* **Exercise aim**
Pictures are to be left out, and only the lines below starting at the one with "Task: Click the 导出 (export) toolbar icon" and ending at the one with "Reply to the Top fan's 19h comment" are to be reproduced, each exactly, both ends included.

* **Stored data entries**

--------

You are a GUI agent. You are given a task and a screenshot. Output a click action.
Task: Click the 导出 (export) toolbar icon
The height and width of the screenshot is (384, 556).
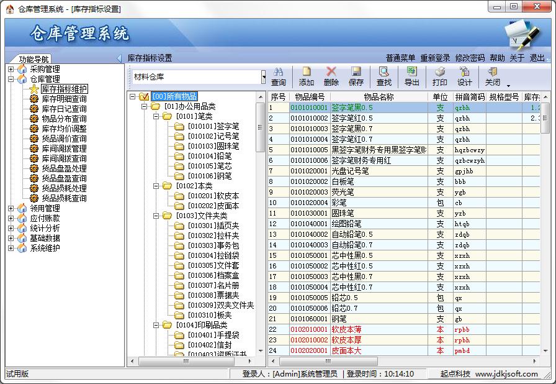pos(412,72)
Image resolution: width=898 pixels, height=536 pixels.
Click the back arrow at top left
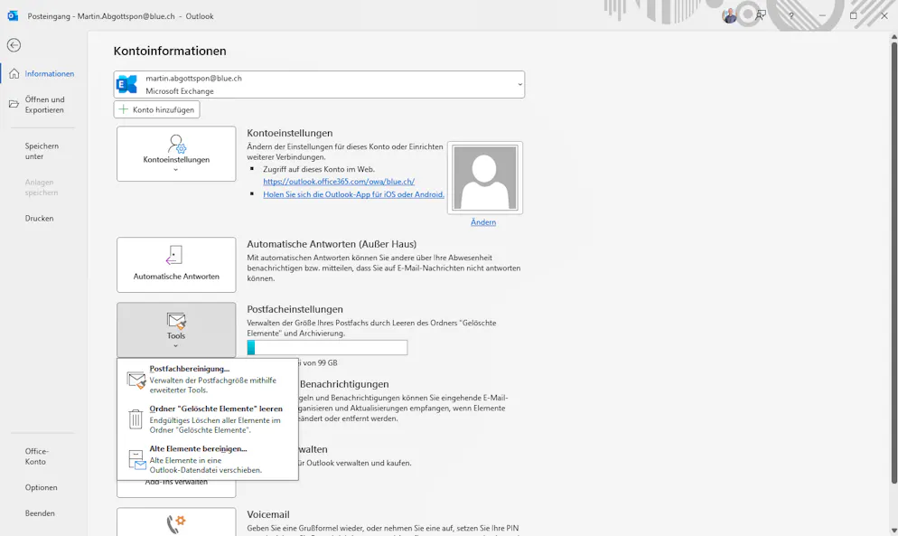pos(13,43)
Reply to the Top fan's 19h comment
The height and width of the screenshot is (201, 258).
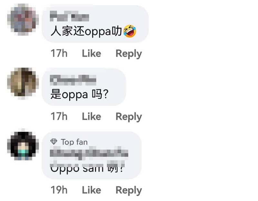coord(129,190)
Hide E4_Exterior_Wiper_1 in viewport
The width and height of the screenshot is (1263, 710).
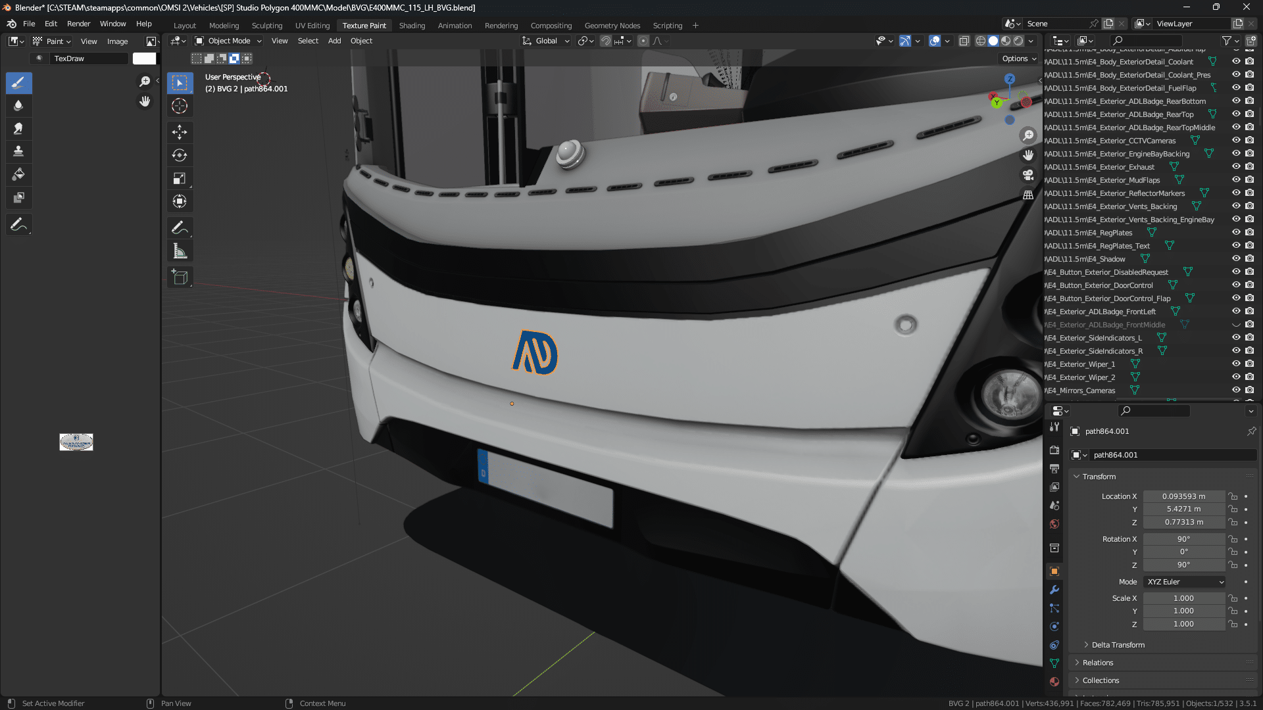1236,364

--------

* **Answer space**
Task: Click the 导出 (export) toolbar icon
The height and width of the screenshot is (384, 556).
pos(412,72)
Image resolution: width=898 pixels, height=536 pixels.
Click the back arrow at top left
pos(13,43)
Reply to the Top fan's 19h comment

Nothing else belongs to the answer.